But since I have begun looking for one thing, I begin to see everything else.  While I wait for the muskrat, wood ducklings paddle through the algaed pond as they once did their own yolks.  Irregular rows of scented pond lily pads flap like the ruffles of a summer dress in unseasonable winds, showing their red undersides.  Blue flag buds, not yet open, purse their petaled lips at my long intrusion.  High up in a smooth stag completely shorn of bark a family of pileated woodpeckers ducks angular red heads in and out, square pegs in a dark, round hole.  Under three logs nestle clutches of tiny freshwater-pearl-like eggs, either red-backed salamander or land snail, I can’t tell.  One night, I hopscotch to the pond through a pleasant plague of microtoads.  In one spot, on successive evenings, I rouse a small owl, twin fawns, and a gray tree frog; next to him under a small downed branch hides a blue-spotted salamander. I was looking for a muskrat, but I’ve found a whole ecosystem.

Ecosystem:  a term coined less than a century ago when the English botanist A.G. Tansley  wrote:   “[We] cannot separate [organisms] from their special environment, with which they form one physical system.”  A term illustrated further by our own Aldo Leopold.  When I worked as a naturalist I hiked the children deep into the woods for a scavenger hunt and asked them to find, in addition to plants and animals, the environment’s abiotic factors:  water, minerals, sunlight.  We are in the sun, actually:  the heliosphere, the sun’s outermost layer, extends beyond the orbit of Pluto, not hard to believe when you venture to the pond in the evening—working specifically around a muskrat’s perceived schedule—and find you can see absolutely nothing due to the glare of the setting sun.

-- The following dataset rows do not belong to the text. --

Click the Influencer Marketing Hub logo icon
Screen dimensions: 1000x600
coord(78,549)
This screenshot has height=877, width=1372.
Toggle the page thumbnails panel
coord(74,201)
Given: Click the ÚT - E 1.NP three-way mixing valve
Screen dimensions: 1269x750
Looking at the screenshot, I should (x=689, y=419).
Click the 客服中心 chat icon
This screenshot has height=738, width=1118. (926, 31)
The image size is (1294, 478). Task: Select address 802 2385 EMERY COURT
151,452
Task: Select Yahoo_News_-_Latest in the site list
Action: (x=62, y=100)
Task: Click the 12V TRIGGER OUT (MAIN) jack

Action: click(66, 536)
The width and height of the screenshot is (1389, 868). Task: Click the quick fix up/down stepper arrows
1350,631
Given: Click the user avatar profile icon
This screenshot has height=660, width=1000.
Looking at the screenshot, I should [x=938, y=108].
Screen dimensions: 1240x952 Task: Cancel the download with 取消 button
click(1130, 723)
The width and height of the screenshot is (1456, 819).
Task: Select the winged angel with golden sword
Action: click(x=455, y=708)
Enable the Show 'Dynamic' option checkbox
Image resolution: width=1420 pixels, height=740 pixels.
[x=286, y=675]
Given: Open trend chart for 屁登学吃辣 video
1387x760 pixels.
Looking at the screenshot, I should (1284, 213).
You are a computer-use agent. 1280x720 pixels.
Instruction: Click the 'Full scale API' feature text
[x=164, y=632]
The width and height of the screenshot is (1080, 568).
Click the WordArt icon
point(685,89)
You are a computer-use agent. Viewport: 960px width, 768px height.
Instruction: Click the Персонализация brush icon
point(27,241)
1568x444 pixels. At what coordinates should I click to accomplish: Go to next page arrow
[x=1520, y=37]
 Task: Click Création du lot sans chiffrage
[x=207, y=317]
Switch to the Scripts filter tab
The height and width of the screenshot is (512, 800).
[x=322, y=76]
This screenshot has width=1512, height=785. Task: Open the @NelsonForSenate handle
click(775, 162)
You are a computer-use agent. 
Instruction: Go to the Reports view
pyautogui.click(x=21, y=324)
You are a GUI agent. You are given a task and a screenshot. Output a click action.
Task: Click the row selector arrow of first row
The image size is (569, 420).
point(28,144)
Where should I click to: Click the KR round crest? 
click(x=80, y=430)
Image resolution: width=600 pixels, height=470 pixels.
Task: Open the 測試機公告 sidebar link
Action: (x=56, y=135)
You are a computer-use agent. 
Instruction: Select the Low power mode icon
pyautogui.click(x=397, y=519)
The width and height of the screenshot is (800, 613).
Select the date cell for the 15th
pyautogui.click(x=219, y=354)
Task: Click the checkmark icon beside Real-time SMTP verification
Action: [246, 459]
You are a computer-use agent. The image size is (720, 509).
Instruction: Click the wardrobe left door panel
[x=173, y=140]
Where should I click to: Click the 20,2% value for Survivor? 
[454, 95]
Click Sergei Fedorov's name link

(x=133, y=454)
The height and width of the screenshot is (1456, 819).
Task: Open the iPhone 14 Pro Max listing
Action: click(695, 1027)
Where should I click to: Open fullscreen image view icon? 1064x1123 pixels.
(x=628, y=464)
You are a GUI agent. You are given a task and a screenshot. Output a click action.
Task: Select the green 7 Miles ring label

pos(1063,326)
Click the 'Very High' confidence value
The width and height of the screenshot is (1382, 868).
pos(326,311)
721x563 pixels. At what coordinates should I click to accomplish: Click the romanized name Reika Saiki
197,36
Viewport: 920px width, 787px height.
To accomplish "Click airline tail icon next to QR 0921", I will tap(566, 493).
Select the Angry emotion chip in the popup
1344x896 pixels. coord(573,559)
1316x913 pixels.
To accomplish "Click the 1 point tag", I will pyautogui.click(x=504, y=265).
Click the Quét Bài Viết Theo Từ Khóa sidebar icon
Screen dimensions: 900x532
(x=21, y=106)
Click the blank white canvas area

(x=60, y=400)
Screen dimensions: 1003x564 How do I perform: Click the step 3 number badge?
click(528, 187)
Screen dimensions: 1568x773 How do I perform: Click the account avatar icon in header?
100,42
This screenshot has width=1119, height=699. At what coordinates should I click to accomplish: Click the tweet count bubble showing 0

After my long vigils on the weedy shore of the pond I worry about the scavengers on me, ask my husband to take my book light and examine the places I can’t see.  We once spent three days, procured a magnifying glass even, trying to assure ourselves that a tiny spot on my left shoulder was not an embedded deer tick, but a freckle.  When I return from my bushwacking walks sometimes I shake tiny beetles from my hair, cute speckled ones that wouldn’t make anybody scream.  But this is the least of it, really.  Like the forest, like the pond, I am an ecosystem, hosting all kinds of microscopic life (mostly beneficial) on and inside me—10,000 species, according to the Human Microbiome Project.  So when I seek out the muskrat, regardless of whether I spot his slick-furred foraging, if I see the pond he swims in I see him.  For what we consider to be our selves may be a strange invention, a fragile construct between two truer things:  the world we harbor and the world we anchor in.

Jill Sisson Quinn

Jill Sisson Quinn is a nature writer and teacher living in central Wisconsin. Her essays have appeared in Ecotone, OnEarth, Orion, and many other magazines. Quinn’s first book, Deranged:  Finding a Sense of Place in the Landscape and in the Lifespan, was published by Apprentice House of Loyola University, Maryland. Her essay, “Sign Here if You Exist” won the John...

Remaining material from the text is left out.